Clinical (Toxic) Features

CNS:

·              Level of consciouness ranges from fully alert to coma-tose. The coma is usually preceded as well as followed (upon recovery) by agitation and psychosis.

·              Confusion, disorientation, amnesia.

·              Catatonia with unusual posturing, mutism and staring.

·              Myoclonic and dystonic movements, opisthotonus, torticollis.

·              Acute toxic psychosis with bizarre behaviour, agitation, and violence.

·              Cholinergic (sweating, miosis, salivation, bronchos-pasm), or anticholingeric (mydriasis, tachycardia, urinary retention) signs may be present.

·              Hallucinations (auditory and visual).

·              Convulsions.

·              Hyperthermia.

Eye:

·              Blank stare.

·              Dysconjugate gaze.

·              Nystagmus (horizontal, vertical, or rotatory).

·            Blurred vision.

·              Miosis (occasionally mydriasis).

CVS:

·              Sinus tachycardia.

·              Hypertension.

GIT:

·              Vomiting.

RS:

·              Tachypnoea.

Renal:

·              Myoglobinuria.

·              Acute renal failure.

Usual Fatal Dose

■■  Approximately 100 mg or more.

■■  Lethal blood level: 0.1 mg/100 ml.

Diagnosis

·              Serum PCP levels usually do not correlate well with clinical picture. Therefore, a qualitative test is adequate in most cases.

·      Laboratory findings:

o     Leucocytosis

o     Hypoglycaemia

o     Hyperkalaemia

o     Elevated muscle enzymes.

·      EEG: Diffuse slowing with theta and delta waves.

Treatment

·      The need for gastric lavage should be assessed carefully. Often such measures may exacerbate agitation and violence.

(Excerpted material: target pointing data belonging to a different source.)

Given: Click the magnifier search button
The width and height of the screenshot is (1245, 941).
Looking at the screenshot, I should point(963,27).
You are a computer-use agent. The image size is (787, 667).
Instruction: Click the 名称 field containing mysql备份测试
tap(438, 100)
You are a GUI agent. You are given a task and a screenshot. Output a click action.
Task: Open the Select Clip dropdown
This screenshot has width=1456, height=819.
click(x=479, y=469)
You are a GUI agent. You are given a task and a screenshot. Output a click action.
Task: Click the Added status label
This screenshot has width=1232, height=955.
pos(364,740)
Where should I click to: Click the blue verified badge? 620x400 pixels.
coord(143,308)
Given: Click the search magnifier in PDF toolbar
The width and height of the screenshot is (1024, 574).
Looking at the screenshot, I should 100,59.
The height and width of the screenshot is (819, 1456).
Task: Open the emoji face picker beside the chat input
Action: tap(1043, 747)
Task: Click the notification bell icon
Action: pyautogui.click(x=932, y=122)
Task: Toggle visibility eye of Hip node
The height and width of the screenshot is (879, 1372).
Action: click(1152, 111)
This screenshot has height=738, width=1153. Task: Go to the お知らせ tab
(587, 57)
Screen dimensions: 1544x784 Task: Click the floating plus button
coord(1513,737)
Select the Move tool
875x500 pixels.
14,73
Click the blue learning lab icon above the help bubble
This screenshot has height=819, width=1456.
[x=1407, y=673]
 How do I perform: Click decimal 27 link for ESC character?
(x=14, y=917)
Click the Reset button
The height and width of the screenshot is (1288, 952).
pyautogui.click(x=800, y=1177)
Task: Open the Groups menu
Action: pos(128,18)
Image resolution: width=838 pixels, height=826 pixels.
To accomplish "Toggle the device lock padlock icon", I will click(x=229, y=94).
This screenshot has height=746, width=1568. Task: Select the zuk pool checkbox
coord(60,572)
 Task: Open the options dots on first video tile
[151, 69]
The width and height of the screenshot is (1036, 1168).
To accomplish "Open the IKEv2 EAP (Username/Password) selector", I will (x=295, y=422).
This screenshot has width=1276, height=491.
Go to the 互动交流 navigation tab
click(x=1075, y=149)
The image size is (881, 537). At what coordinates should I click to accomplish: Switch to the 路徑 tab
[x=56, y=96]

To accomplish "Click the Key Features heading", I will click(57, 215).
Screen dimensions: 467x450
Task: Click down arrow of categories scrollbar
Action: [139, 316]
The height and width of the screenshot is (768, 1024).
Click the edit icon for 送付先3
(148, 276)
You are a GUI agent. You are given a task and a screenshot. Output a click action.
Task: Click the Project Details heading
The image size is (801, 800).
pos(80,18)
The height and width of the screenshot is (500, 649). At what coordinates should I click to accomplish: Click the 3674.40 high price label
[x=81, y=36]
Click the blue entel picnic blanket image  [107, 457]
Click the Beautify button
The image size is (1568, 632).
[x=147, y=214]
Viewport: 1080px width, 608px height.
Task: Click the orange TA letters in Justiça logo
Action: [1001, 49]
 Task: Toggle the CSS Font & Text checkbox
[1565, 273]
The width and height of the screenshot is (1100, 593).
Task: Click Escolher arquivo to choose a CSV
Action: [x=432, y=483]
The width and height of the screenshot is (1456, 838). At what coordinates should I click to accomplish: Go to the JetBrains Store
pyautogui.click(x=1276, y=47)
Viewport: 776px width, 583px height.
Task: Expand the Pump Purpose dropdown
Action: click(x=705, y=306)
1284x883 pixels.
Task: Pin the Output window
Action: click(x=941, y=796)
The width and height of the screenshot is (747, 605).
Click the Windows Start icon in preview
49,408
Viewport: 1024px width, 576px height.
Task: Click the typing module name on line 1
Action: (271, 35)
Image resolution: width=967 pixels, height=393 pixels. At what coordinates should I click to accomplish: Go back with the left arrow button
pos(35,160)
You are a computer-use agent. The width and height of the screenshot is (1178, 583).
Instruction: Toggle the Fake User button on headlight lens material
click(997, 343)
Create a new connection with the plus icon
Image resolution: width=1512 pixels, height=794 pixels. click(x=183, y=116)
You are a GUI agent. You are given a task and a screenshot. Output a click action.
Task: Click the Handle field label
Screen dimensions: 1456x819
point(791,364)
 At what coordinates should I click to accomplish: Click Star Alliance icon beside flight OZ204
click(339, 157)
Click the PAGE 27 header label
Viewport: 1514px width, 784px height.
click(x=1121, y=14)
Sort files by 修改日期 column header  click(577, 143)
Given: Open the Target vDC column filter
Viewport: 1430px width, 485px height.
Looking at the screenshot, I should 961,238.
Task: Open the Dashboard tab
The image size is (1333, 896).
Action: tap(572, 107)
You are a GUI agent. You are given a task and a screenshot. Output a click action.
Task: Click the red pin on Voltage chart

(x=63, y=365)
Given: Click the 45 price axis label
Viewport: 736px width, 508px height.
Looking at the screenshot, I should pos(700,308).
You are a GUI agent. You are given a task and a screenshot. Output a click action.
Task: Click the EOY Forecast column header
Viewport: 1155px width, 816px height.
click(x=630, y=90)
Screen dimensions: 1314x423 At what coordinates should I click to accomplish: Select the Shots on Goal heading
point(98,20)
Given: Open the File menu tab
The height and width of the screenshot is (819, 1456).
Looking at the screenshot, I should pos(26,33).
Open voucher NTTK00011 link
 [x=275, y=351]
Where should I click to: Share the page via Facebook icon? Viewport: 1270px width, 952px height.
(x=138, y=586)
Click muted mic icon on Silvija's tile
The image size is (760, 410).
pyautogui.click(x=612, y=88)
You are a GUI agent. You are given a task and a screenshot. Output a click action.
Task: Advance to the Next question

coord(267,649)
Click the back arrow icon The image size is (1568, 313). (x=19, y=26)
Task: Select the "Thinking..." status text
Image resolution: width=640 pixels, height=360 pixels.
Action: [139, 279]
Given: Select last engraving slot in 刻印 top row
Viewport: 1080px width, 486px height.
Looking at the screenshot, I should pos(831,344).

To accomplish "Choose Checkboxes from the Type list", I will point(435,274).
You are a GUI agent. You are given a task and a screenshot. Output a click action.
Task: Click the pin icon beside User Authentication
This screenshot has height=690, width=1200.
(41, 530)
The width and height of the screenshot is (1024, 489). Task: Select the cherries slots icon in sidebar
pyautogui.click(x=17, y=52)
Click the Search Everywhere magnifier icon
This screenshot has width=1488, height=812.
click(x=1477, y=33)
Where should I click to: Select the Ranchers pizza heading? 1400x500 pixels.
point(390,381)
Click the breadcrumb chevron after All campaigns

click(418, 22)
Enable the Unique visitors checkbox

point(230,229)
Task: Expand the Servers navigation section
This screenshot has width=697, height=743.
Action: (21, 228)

·      Activated charcoal is highly beneficial and can be admin-istered at a dose of 1 gm/kg every 4 hours for several doses.

·      A single dose of a suitable cathartic such as sorbitol can be given (unless there are specific contraindications).

·      Some authors recommend urinary acidification to enhance excretion of PCP (which is a weak base). But only 10% of the drug is excreted in the urine, while the remaining 90% is metabolised in the liver. Hence the practical utility of urinary acidification is negligible.

·      Haemodialysis and haemoperfusion are not beneficial.

·      As of now there is no antidote for PCP, though efforts are on to develop PCP-specific antigen binding fragmens (Fab) which can prove to be very useful.

·      Agitated patients should be restrained, at first physically and later pharmaceutically. Hypoglycaemia, if present, must be treated with 50% dextrose in water. Subsequently if agitation persists, administer titrated doses of diazepam 5 to 10 mg IV, every 10 minutes, until the patient is calmed. Phenothiazines should be avoided since they can worsen dystonic reactions, hypotension, hyperthermia, and lower the seizure threshold.

·      Specific antihypertensive therapy should be instituted in patients with very high blood pressure.

·              Myoglobinuria should be treated with IV infusion of 1 litre of 5% dextrose in water (containing 25 grams of mannitol and 100 mEq of sodium bicarbonate), at a rate of 250 ml/hour. Monitor the patient for hypokalaemia. If renal failure has occurred, haemodialysis should be undertaken.